#### [Records]
++++

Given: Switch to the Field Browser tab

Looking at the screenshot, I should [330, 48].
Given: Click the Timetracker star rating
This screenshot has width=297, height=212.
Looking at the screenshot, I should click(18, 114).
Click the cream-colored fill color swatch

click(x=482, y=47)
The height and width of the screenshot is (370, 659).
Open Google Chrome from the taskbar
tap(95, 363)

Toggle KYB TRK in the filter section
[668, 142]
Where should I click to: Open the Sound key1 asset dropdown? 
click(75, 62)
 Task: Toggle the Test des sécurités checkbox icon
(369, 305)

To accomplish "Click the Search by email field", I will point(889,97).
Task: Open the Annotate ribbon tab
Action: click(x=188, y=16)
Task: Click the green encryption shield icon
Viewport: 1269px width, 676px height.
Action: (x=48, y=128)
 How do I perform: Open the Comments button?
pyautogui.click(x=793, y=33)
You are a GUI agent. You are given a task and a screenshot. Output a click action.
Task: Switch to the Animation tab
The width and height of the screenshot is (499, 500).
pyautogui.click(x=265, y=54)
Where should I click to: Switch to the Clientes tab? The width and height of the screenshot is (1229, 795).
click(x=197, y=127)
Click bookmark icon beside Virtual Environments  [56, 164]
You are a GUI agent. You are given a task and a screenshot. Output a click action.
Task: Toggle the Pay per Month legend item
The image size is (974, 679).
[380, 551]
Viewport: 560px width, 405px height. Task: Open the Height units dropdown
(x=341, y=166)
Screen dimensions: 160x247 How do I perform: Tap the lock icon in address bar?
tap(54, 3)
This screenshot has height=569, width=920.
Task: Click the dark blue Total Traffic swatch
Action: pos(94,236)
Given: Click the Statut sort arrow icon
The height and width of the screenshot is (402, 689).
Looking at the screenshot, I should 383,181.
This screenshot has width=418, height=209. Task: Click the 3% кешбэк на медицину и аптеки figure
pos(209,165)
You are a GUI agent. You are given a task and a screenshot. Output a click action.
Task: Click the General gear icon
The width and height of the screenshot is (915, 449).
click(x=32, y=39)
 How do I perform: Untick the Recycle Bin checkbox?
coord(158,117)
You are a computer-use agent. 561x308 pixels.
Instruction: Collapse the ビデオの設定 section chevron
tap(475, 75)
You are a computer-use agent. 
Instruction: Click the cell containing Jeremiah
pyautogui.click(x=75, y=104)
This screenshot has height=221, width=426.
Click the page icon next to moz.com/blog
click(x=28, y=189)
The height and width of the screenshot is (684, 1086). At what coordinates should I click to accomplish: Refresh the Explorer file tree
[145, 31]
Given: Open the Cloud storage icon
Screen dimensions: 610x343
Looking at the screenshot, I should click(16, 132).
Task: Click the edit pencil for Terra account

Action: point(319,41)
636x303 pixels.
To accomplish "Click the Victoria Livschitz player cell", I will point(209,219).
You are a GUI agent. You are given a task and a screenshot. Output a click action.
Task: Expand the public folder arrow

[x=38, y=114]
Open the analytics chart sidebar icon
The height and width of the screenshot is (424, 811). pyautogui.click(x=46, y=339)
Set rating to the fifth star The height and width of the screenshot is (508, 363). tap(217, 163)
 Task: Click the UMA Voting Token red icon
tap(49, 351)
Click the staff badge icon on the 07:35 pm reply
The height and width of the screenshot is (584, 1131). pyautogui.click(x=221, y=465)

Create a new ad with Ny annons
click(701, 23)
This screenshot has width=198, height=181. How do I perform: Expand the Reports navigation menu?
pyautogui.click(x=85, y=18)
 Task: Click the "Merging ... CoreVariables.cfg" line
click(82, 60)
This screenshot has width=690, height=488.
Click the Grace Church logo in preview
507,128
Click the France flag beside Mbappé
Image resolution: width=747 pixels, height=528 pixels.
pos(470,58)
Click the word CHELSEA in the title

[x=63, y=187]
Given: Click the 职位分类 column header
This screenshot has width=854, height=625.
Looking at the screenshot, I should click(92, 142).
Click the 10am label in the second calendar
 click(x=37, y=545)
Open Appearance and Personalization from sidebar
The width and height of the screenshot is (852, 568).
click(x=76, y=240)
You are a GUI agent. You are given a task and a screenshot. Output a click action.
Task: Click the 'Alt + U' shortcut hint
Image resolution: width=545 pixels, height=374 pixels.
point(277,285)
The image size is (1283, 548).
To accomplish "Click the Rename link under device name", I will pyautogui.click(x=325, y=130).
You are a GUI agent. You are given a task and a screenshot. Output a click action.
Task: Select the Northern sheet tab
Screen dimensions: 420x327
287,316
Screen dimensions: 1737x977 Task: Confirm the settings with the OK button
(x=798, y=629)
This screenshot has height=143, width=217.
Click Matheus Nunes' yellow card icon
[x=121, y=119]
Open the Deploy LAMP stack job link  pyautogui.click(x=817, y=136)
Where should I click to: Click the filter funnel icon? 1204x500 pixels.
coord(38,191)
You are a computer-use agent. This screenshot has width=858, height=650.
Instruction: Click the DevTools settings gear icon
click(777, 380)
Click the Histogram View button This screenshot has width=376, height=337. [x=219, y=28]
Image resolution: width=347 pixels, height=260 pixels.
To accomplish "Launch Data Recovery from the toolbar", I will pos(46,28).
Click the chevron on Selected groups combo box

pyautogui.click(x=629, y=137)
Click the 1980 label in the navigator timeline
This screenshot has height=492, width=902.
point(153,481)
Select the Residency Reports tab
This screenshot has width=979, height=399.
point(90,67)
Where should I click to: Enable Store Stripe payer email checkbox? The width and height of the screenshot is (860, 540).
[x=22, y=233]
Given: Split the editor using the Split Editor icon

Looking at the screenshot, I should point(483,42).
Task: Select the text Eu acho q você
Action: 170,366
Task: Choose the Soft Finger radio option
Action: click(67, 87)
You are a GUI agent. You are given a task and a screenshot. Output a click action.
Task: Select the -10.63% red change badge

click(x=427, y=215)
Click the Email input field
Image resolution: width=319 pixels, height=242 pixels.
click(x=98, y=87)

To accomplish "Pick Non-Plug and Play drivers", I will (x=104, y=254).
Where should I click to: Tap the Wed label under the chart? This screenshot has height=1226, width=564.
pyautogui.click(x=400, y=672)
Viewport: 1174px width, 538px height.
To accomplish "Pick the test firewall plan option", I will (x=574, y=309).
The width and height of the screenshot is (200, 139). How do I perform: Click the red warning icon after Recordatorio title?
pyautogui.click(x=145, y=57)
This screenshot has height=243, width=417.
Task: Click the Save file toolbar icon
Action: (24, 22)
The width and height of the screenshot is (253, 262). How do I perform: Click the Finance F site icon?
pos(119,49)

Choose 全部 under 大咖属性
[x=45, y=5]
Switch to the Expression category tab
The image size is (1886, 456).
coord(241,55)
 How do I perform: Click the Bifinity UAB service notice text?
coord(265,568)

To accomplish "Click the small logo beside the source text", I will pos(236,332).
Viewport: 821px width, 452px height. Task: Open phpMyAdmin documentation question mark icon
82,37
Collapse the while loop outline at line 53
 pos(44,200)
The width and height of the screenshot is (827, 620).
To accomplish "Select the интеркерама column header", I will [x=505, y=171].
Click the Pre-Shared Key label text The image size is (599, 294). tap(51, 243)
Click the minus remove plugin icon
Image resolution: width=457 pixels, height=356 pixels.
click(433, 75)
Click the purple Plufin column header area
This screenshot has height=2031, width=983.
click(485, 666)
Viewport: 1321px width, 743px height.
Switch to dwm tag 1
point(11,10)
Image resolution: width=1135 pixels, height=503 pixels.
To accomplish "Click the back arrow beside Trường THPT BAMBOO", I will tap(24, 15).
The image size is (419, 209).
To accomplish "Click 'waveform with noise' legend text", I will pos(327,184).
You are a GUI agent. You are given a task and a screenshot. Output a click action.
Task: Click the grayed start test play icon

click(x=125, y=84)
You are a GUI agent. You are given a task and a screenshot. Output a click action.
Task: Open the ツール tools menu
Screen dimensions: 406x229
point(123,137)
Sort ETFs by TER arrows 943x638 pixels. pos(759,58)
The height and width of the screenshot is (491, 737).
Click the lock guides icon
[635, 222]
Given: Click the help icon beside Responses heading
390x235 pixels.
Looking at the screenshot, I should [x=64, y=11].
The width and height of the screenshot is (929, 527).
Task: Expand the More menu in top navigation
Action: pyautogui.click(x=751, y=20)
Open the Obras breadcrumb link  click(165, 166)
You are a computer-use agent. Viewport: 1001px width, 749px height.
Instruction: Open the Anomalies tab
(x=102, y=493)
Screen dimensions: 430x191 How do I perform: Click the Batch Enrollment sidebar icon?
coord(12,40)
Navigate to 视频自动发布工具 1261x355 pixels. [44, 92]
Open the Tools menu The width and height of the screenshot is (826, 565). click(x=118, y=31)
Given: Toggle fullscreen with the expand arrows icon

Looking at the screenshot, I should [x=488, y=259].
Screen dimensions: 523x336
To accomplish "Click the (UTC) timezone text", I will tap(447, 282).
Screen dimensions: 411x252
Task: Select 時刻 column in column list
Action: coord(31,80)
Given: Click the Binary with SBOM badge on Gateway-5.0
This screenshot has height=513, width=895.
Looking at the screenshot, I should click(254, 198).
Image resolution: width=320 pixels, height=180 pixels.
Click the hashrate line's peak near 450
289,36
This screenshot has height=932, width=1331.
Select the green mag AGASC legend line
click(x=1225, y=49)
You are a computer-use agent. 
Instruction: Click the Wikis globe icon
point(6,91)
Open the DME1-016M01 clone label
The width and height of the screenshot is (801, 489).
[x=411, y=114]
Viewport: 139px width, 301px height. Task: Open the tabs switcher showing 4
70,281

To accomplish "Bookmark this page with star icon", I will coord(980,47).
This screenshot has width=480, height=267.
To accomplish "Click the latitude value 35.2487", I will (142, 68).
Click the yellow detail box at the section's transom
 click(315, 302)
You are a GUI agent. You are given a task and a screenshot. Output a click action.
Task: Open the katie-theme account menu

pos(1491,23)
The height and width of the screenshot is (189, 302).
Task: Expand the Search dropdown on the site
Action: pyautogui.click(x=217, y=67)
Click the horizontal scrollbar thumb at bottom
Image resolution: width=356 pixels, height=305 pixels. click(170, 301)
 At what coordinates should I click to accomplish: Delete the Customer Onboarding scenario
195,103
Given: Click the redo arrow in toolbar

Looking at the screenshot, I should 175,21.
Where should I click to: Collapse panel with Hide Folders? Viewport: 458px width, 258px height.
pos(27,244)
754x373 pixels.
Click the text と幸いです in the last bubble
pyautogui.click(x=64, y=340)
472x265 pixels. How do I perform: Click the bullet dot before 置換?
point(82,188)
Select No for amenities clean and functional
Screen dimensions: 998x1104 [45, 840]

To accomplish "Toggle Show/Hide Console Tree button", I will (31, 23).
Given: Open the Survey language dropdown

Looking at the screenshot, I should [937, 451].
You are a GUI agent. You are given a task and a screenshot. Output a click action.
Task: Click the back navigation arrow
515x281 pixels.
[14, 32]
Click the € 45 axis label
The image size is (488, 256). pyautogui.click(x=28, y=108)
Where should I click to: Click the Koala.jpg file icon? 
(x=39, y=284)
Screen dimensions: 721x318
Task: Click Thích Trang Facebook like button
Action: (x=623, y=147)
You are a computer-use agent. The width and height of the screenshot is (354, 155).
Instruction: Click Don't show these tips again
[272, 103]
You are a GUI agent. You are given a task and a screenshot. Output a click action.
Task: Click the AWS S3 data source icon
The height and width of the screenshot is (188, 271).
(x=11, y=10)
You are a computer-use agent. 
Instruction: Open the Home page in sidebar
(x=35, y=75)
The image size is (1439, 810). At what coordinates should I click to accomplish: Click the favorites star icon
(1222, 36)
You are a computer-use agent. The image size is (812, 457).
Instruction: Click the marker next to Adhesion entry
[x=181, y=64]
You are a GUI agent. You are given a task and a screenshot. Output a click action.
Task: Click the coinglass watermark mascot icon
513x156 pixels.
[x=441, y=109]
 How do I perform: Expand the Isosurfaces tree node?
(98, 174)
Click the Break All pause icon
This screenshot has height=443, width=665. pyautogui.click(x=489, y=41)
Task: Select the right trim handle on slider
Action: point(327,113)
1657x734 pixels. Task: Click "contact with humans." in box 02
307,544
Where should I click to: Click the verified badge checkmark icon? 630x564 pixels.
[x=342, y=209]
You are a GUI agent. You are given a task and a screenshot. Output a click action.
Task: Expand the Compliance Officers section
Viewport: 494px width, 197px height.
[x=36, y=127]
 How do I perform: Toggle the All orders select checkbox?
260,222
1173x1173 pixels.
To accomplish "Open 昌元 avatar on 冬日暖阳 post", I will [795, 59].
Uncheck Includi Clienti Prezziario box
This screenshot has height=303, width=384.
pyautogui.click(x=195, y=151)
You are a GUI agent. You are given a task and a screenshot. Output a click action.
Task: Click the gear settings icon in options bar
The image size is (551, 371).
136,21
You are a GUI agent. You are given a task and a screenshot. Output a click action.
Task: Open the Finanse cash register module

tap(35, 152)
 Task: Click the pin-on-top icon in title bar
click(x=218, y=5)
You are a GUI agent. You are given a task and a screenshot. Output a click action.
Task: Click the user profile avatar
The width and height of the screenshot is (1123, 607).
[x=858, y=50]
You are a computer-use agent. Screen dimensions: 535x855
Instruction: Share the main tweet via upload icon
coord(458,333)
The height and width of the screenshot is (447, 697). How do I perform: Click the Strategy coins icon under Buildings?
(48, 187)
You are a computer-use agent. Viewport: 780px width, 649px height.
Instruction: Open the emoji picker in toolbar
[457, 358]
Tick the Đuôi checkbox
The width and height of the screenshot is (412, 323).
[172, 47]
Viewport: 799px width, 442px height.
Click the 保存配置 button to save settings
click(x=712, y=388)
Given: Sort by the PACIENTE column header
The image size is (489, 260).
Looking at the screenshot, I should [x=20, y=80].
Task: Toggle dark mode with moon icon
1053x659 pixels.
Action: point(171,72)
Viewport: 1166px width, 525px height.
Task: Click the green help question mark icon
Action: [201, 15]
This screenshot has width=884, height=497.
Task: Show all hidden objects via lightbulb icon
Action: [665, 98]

++++

#### [What the task requires]
Above are the records; copy exactly the lines from the line with "Viewport: 560px width, 405px" through the line with "Given: Click the Statut sort arrow icon", both included.

#### [Expected answer]
Viewport: 560px width, 405px height. Task: Open the Height units dropdown
(x=341, y=166)
Screen dimensions: 160x247 How do I perform: Tap the lock icon in address bar?
tap(54, 3)
This screenshot has height=569, width=920.
Task: Click the dark blue Total Traffic swatch
Action: pos(94,236)
Given: Click the Statut sort arrow icon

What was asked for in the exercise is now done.